A third project, Transcribe Bentham, is digitizing the Bentham Papers’ archive of more than 70,000 items handwritten by Jeremy Bentham. (Bentham was an influential eighteenth- and nineteenth-century British thinker best known for his theory of utilitarianism, whose papers are of enormous historical and philosophical importance.) Since the program was launched in 2010 by University College London, volunteers have transcribed more than 10,000 manuscripts, or some 5.5 million words. Some of the documents are being read for the first time by these transcriptionists, and they are finding important nuggets about which scholars were previously unaware. As Tim Causer, the director of the project, says of the transcribers, “They make a genuine contribution to humanities research, as draft transcripts will act as a starting point for editors of [Bentham’s] Collected Works volumes.” And they will be acknowledged in those future books.

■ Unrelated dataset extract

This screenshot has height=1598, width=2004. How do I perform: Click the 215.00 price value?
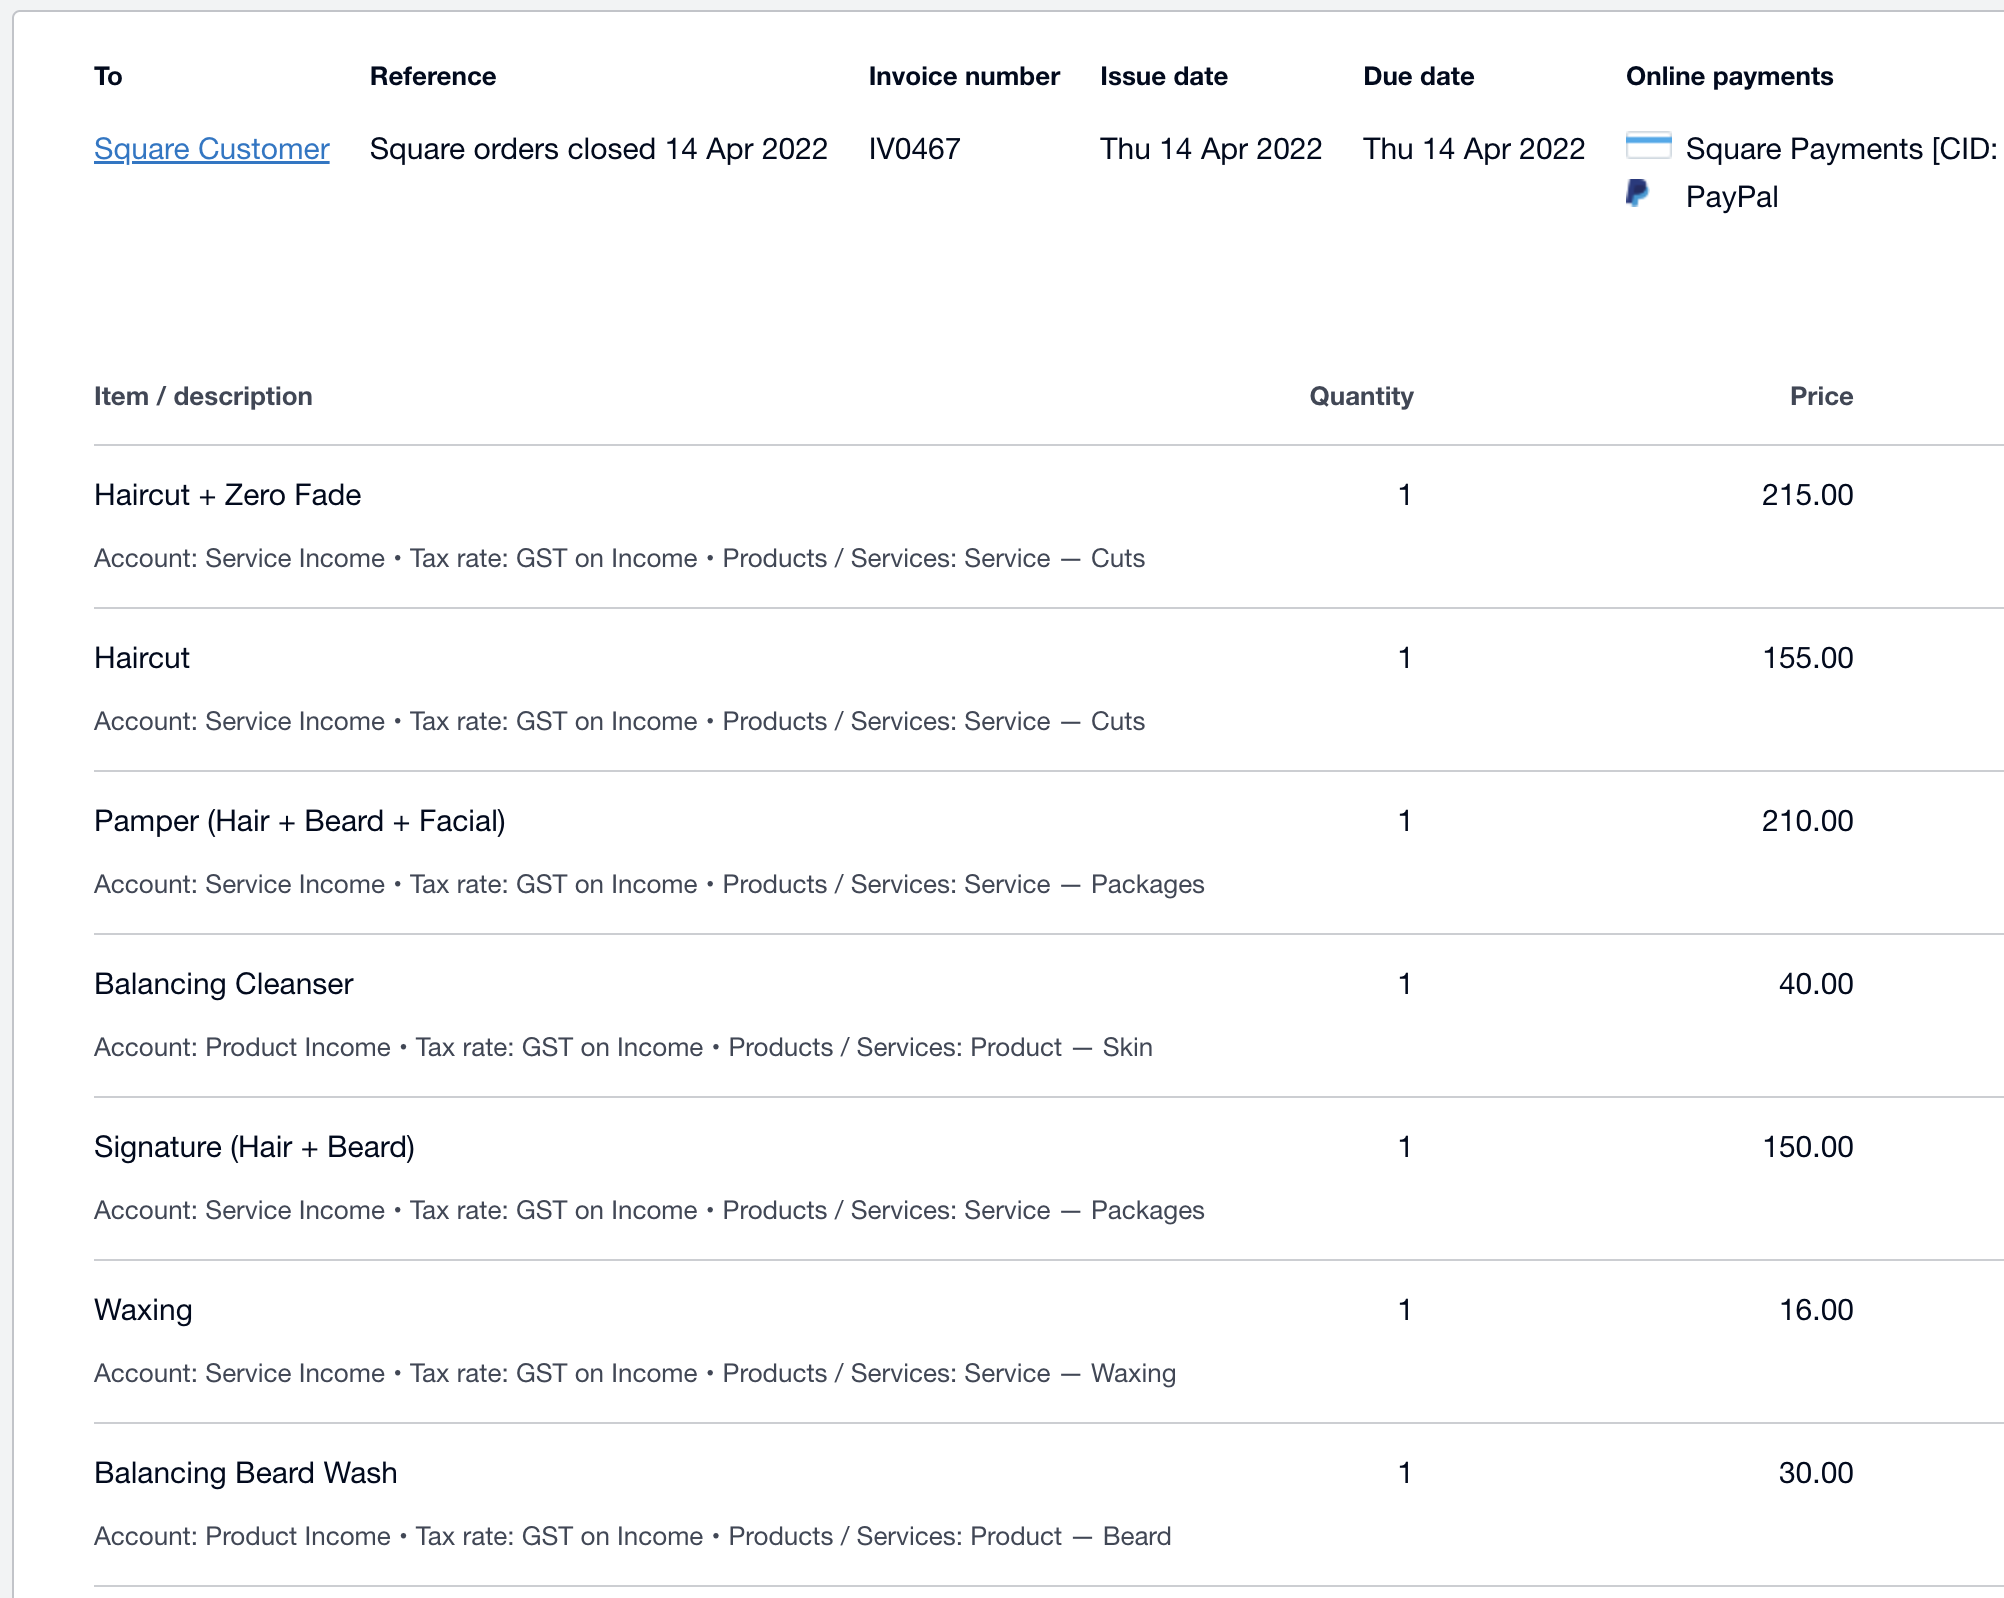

Bentham wrote in a script ranging from legible to almost impenetrable, and some letters cannot be read by laypeople: “He was writing until a few months before his death, and during the final years of his life his eyesight (and his handwriting) deteriorated very badly—this later material requires a specialist to try and decipher much of it,” Causer points out. But with this project as with the others, a small group does the bulk of the work. “Most of the work has been done by a core of 25 volunteers,” says Causer, “though 440 people have transcribed something.” Other, similar programs include the “Transcribe the Renaissance,” a one-day “transcribathon” held in conjunction with the University of Pennsylvania and the Folger Shakespeare Library 3 and the Smithsonian Digital Volunteers’ Transcription Center.4

With the success of these initial crowdsourcing programs, the door can be opened to all sorts of handwriting that has been previously inaccessible. In that lies tremendous potential for future reclamation of the ephemeral past we do not want to lose. Libraries and institutions are developing tools and guidelines to enable individuals to digitize family documents; the National Archives has several guides. Some commercial options are available to have these documents transcribed as well, and scholars are working on additional transcription programs for anyone with a private manuscript collection. These would help me: Thirty years ago, before she died, my grandmother gave me handwritten notes about her life that she wrote in her final days. These fragments of her memoir are written on the backs of envelopes, on pages of drawing paper, on lined notebook paper, and other odd scraps of paper she had close by. They are hard to read. The paper is fragile. And carrying around these notes causes me anxiety—what if there is a fire? But a free, convenient way for me to scan those notes, have them transcribed and encoded, and then delivered back to me as an electronic file—as well as being searchable on the Web, should I choose to make them so—would be a boon to both my family and to the historical record. What would be a better way to preserve my familial, cultural, and historic connection to the past and pass it on to my child and future generations? There are enormous numbers of handwritten manuscripts that have never been available to the public, let alone transcribed; as these documents are digitized, translated, and made accessible, they will alter our understanding of history.

But as scrawled notes to lovers are put up on the Web, there is a growing nostalgia for handwriting, to see it as a more “authentic,” “natural,” and less mediated way to communicate. A similar longing, a century ago, led to the creation of calligraphy in the West.